On 17 April 1884, just shy of four years after he enlisted, William was discharged from Fort Adams and he did so with the rank of sergeant. In the enlistment register, it was recorded that his character was judged “excellent.” From there, William’s whereabouts are generally murky, but he certainly did not return to California.
After his brother, Francis, who owned the 75-acre Workman Homestead that he purchased from Baldwin in 1880 after the foreclosure, died in August 1888, he stipulated in his will that the ranch was to go to William and their younger brother, John. William, however, was out of the state, probably in New Mexico, and, in May 1889, he sold his half-interest in the Homestead for $3,000 to John, who’d moved onto the ranch and owned it for a decade until it was lost to another foreclosure.

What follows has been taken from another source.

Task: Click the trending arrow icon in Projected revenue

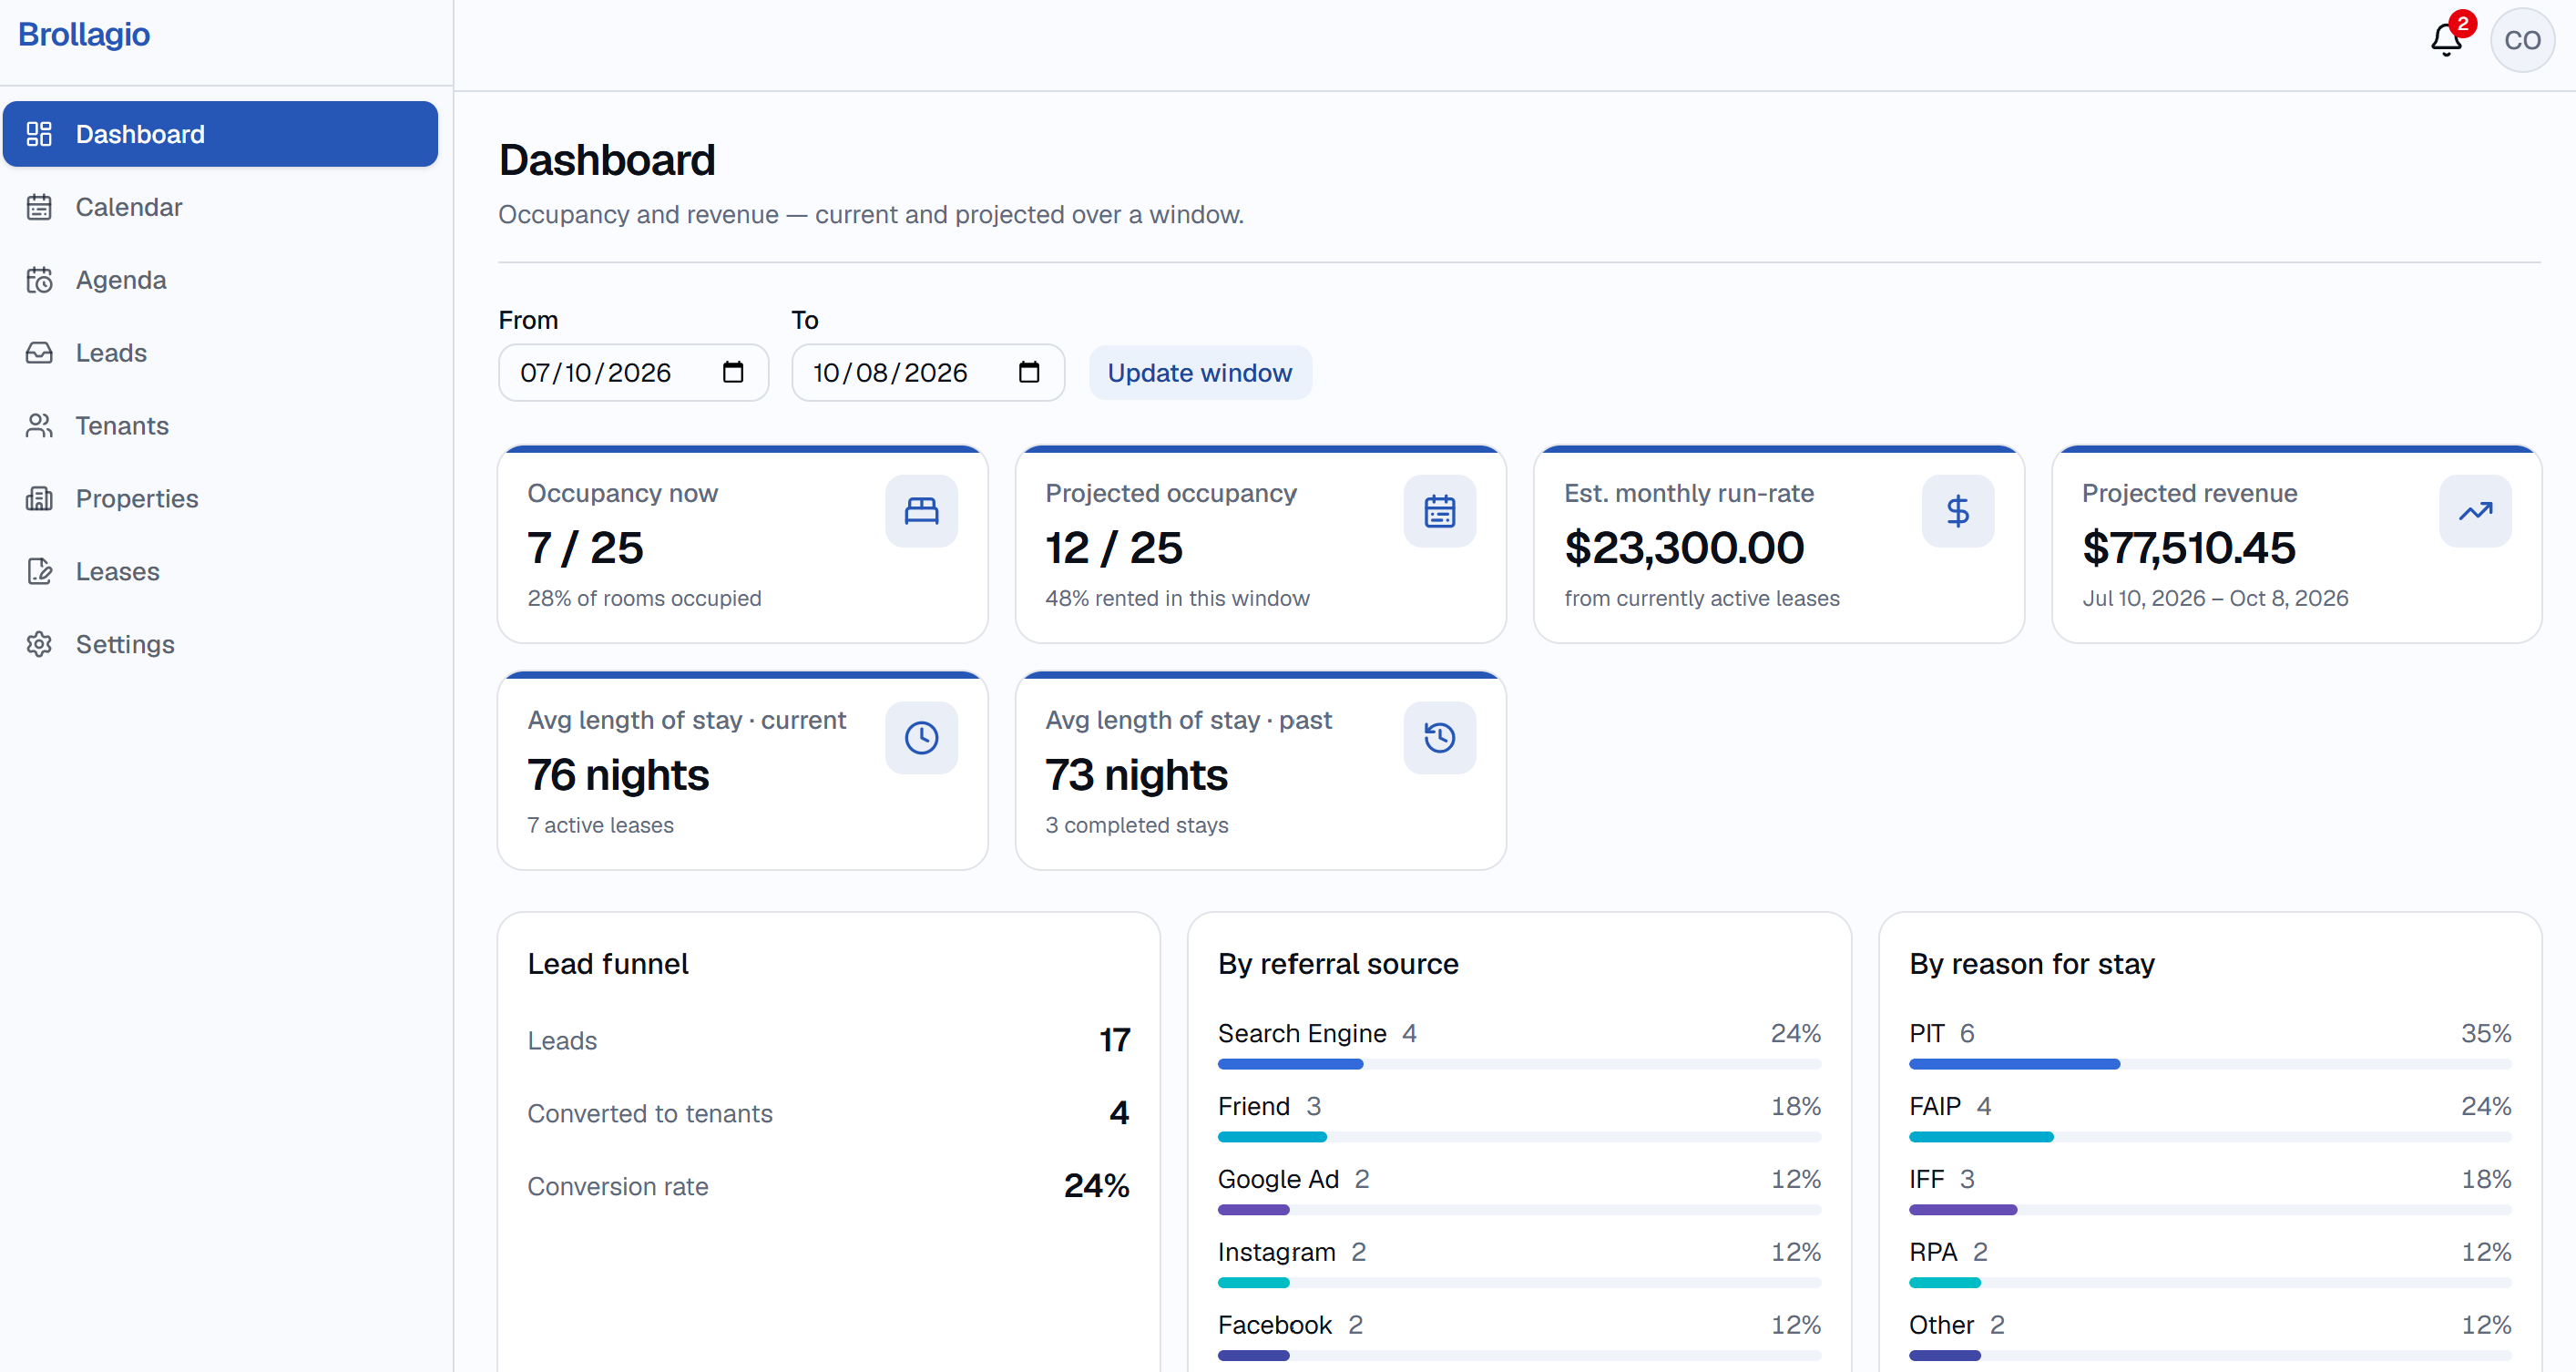Action: pos(2475,511)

William, it seems, then spent up to about twenty years in Mexico City, where a few prominent former Los Angeles residents, particularly former lawyer and judge Ygnacio Sepulveda, were living. Sepulveda, in fact, was a close adviser to dictator Porfirio Díaz, who ruled the country for nearly thirty-five years from 1876 to 1910. It was about the time that Díaz was overthrown that William finally came back to Los Angeles.
William wrote some published essays on woman suffrage, which he was emphatically against (we’ll cover that document in this blog next year as we commemorate the centennial of the 19th Amendment), and the Japanese in California, of whom Temple was also very much against. He had some very serious health problems and spent his last few years as an inmate at the Los Angeles County Hospital.

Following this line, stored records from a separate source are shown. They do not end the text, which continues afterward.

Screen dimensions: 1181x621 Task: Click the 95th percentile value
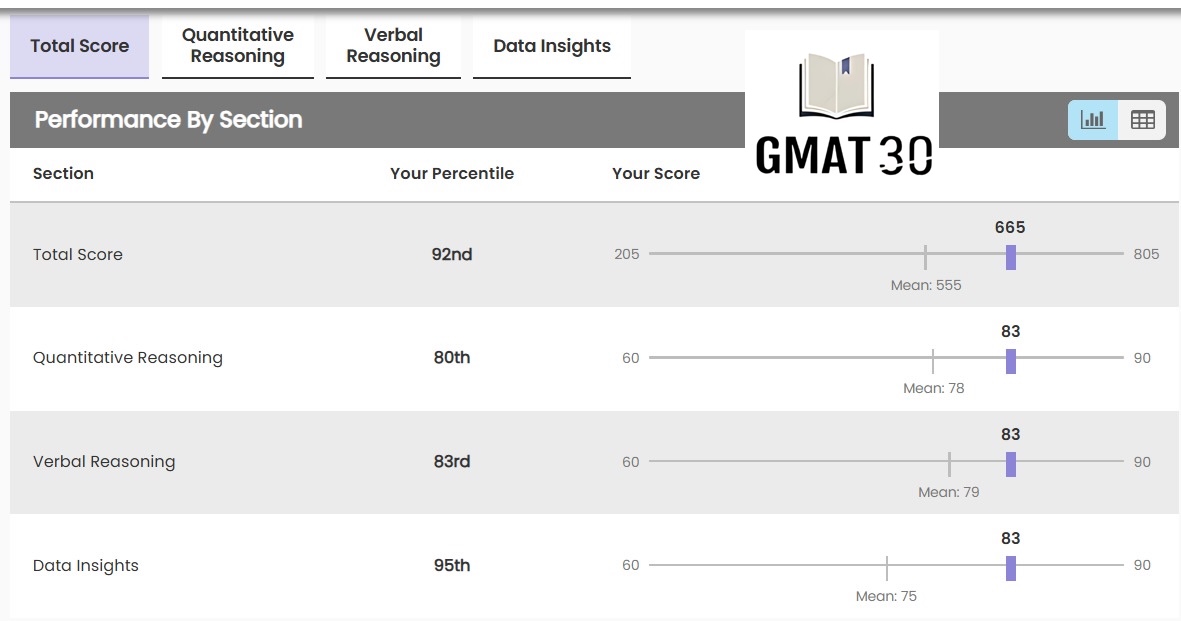click(x=452, y=565)
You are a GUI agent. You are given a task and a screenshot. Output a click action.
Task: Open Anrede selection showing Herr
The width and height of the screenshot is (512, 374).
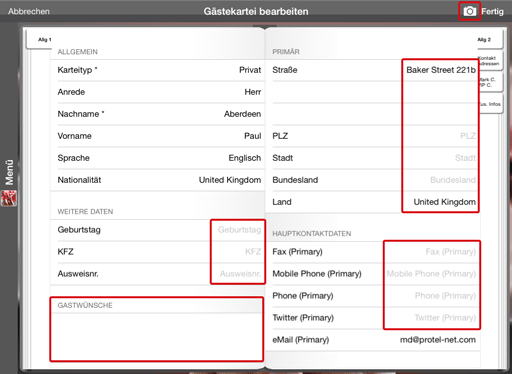159,92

When William’s brother, Walter, discovered he had oil on his Montebello-area ranch, William wrote several lengthy and very difficult-to-read letters from the hospital, giving him pointed legal advice. On 1 February 1917, just about five months before the first well came into production at the Temple lease, William died at the county hospital at age 65. He was buried at the Mission San Gabriel cemetery and then, once Walter purchased the Workman Homestead, he reinterred William’s remains at El Campo Santo and then did so again when the Walter P. Temple Memorial Mausoleum was completed in 1921.
Notably, in a fairly lengthy obituary about William published in the Los Angeles Times, while information was given about his education, his work as a lawyer, and the fact that “for many years he was a great traveler, spending much of his time in Mexico and the East,” noting at all was mentioned about his years in the Army.
So, on this Veterans Day, we pay this belated tribute to the military service of Sergeant William Workman Temple of the 4th Artillery Regiment, United States Army from 1880 to 1884.